### Aim of the exercise
Here are some entries. Repeat all of them exactly.

───── Material shown

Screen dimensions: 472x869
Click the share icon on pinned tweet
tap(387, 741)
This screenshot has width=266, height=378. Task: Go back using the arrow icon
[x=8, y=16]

──────────

### Result for this exercise
Screen dimensions: 472x869
Click the share icon on pinned tweet
tap(387, 741)
This screenshot has width=266, height=378. Task: Go back using the arrow icon
[x=8, y=16]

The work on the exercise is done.